### Supplied material:
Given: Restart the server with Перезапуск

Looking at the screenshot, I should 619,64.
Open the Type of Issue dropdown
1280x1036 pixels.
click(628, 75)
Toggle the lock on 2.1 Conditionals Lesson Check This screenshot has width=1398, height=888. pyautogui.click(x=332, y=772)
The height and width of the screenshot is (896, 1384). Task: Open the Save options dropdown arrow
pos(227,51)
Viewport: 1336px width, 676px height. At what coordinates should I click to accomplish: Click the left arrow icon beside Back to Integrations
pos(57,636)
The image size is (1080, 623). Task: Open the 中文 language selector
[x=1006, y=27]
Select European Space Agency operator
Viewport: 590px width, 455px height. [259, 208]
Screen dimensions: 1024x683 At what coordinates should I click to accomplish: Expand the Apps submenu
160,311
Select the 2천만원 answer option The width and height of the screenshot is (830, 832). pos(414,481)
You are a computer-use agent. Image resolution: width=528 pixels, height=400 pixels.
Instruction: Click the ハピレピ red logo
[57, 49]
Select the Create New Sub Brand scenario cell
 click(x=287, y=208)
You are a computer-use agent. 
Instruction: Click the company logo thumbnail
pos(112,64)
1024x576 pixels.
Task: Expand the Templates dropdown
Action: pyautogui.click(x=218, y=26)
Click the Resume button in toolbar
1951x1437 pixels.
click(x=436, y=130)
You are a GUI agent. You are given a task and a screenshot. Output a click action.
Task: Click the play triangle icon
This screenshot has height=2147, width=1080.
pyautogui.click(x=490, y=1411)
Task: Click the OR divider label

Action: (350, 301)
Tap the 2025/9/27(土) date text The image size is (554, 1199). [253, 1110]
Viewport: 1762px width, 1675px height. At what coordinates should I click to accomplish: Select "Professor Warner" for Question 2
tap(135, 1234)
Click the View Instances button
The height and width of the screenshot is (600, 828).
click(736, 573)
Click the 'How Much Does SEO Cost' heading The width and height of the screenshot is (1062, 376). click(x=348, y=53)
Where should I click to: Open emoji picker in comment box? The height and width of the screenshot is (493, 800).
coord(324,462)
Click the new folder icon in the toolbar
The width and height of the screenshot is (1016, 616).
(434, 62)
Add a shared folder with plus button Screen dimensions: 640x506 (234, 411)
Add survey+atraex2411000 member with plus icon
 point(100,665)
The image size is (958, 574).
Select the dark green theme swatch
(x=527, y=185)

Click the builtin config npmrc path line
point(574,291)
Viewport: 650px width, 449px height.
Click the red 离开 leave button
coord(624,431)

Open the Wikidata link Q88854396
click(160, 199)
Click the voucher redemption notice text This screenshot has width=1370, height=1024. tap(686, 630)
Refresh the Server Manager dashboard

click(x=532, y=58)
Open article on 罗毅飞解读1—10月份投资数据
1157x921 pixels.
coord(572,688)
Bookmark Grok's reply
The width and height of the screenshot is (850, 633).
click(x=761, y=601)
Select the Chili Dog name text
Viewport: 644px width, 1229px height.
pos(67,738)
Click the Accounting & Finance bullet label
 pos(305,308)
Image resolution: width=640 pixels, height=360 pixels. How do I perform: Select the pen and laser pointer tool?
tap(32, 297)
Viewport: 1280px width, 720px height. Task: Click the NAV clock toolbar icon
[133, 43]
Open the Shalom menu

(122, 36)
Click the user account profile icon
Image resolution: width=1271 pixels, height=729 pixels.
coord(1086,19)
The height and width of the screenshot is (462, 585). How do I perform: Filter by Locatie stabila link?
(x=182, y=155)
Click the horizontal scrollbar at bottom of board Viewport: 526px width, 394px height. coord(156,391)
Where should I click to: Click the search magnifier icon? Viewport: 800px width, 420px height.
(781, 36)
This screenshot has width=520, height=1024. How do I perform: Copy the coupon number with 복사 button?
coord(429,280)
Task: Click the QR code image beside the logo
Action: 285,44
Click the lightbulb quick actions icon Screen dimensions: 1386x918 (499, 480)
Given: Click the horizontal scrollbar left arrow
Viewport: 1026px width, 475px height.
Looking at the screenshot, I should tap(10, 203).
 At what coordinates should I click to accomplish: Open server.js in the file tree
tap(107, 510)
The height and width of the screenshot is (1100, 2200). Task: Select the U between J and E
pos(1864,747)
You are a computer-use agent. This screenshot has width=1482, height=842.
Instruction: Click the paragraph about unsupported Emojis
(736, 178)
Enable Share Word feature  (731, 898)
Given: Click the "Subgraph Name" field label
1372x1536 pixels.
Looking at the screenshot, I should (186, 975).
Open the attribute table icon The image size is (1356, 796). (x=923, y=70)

### Activity:
Above are the entries. Quote exactly the lines from the one bearing "Where should I click to: Open" through the one bearing "Click the horizontal scrollbar at".

### Exercise output:
Where should I click to: Open emoji picker in comment box? The height and width of the screenshot is (493, 800).
coord(324,462)
Click the new folder icon in the toolbar
The width and height of the screenshot is (1016, 616).
(434, 62)
Add a shared folder with plus button Screen dimensions: 640x506 (234, 411)
Add survey+atraex2411000 member with plus icon
 point(100,665)
The image size is (958, 574).
Select the dark green theme swatch
(x=527, y=185)

Click the builtin config npmrc path line
point(574,291)
Viewport: 650px width, 449px height.
Click the red 离开 leave button
coord(624,431)

Open the Wikidata link Q88854396
click(160, 199)
Click the voucher redemption notice text This screenshot has width=1370, height=1024. tap(686, 630)
Refresh the Server Manager dashboard

click(x=532, y=58)
Open article on 罗毅飞解读1—10月份投资数据
1157x921 pixels.
coord(572,688)
Bookmark Grok's reply
The width and height of the screenshot is (850, 633).
click(x=761, y=601)
Select the Chili Dog name text
Viewport: 644px width, 1229px height.
pos(67,738)
Click the Accounting & Finance bullet label
 pos(305,308)
Image resolution: width=640 pixels, height=360 pixels. How do I perform: Select the pen and laser pointer tool?
tap(32, 297)
Viewport: 1280px width, 720px height. Task: Click the NAV clock toolbar icon
[133, 43]
Open the Shalom menu

(122, 36)
Click the user account profile icon
Image resolution: width=1271 pixels, height=729 pixels.
coord(1086,19)
The height and width of the screenshot is (462, 585). How do I perform: Filter by Locatie stabila link?
(x=182, y=155)
Click the horizontal scrollbar at bottom of board Viewport: 526px width, 394px height. coord(156,391)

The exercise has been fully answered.